● Task
Find the line containing "You are a computer-use", then return it and every line after it through the end of the records, exactly. Leave out pictures.

[[ Provided entries open ]]

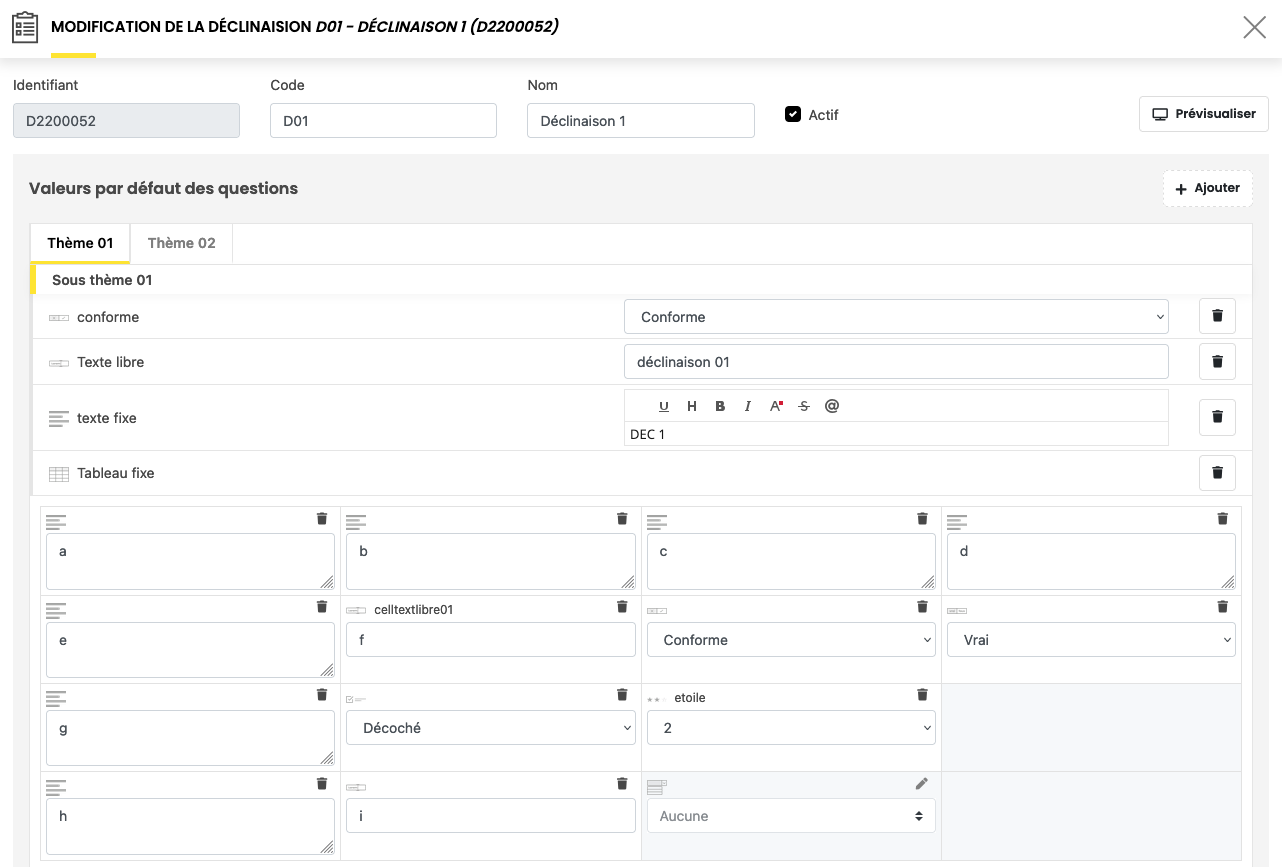This screenshot has width=1282, height=867.
Task: Open the 'Décoché' checkbox value dropdown
Action: tap(490, 728)
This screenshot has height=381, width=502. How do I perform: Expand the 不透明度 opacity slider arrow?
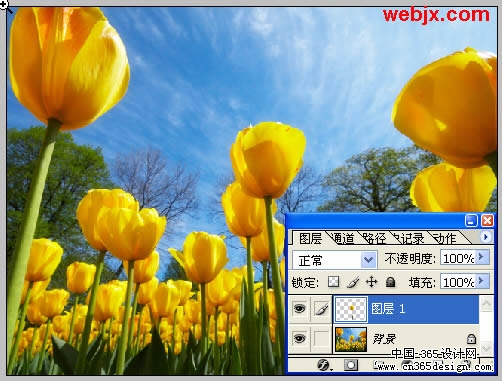click(x=482, y=257)
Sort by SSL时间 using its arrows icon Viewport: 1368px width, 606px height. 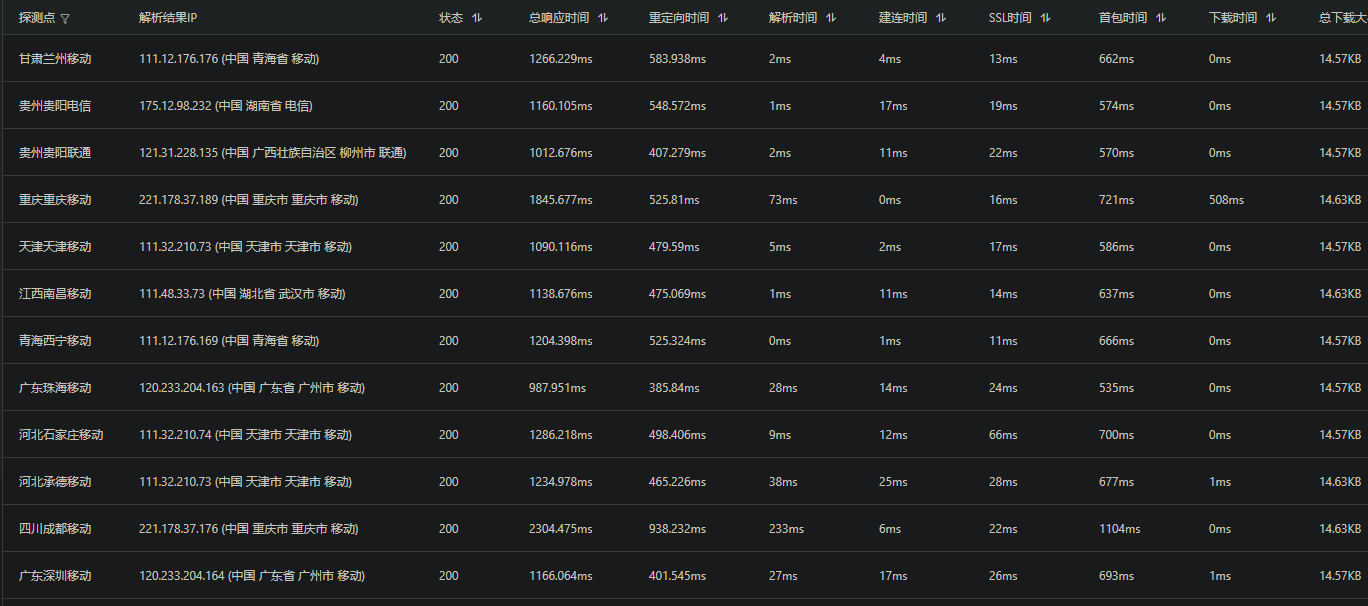pos(1045,18)
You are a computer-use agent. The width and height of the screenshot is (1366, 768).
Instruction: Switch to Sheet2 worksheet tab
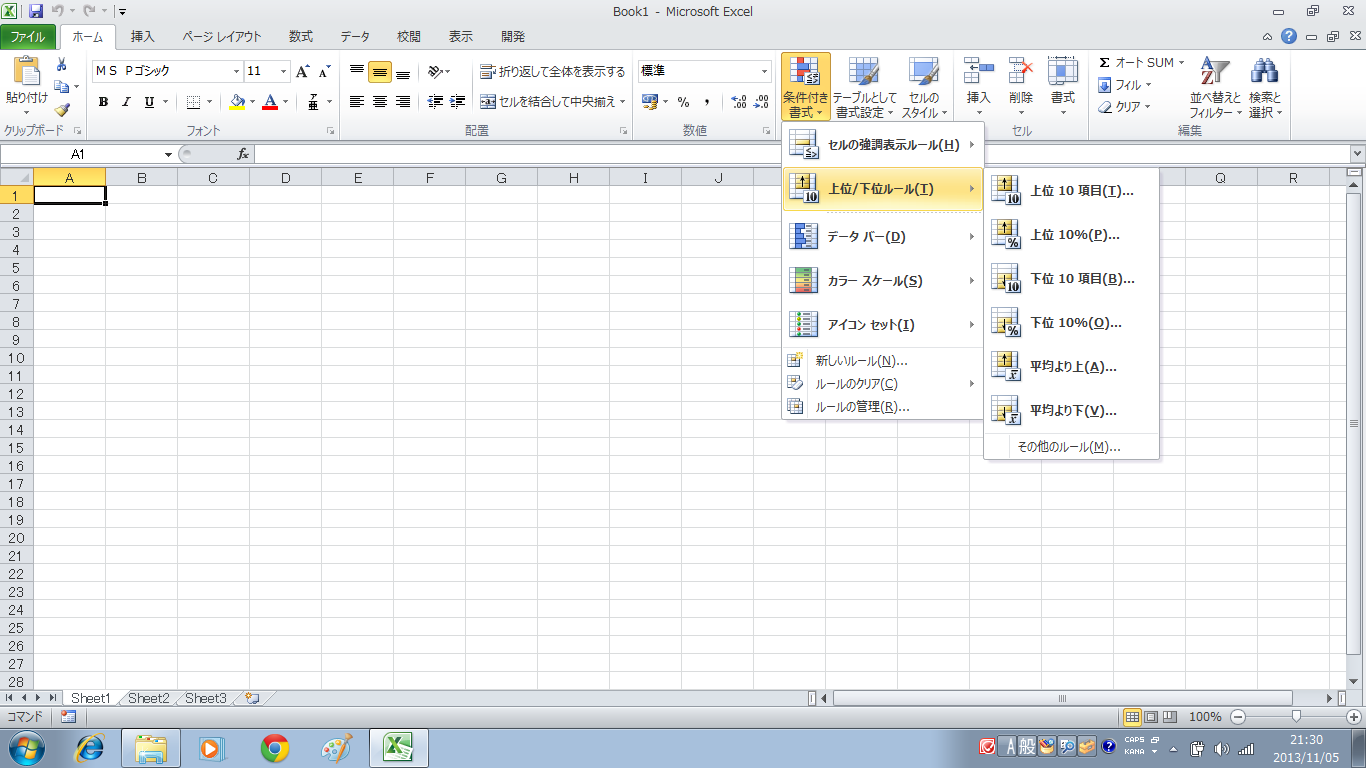tap(148, 698)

[[ Provided entries closed ]]

● Response
You are a computer-use agent. The width and height of the screenshot is (1366, 768).
Instruction: Switch to Sheet2 worksheet tab
tap(148, 698)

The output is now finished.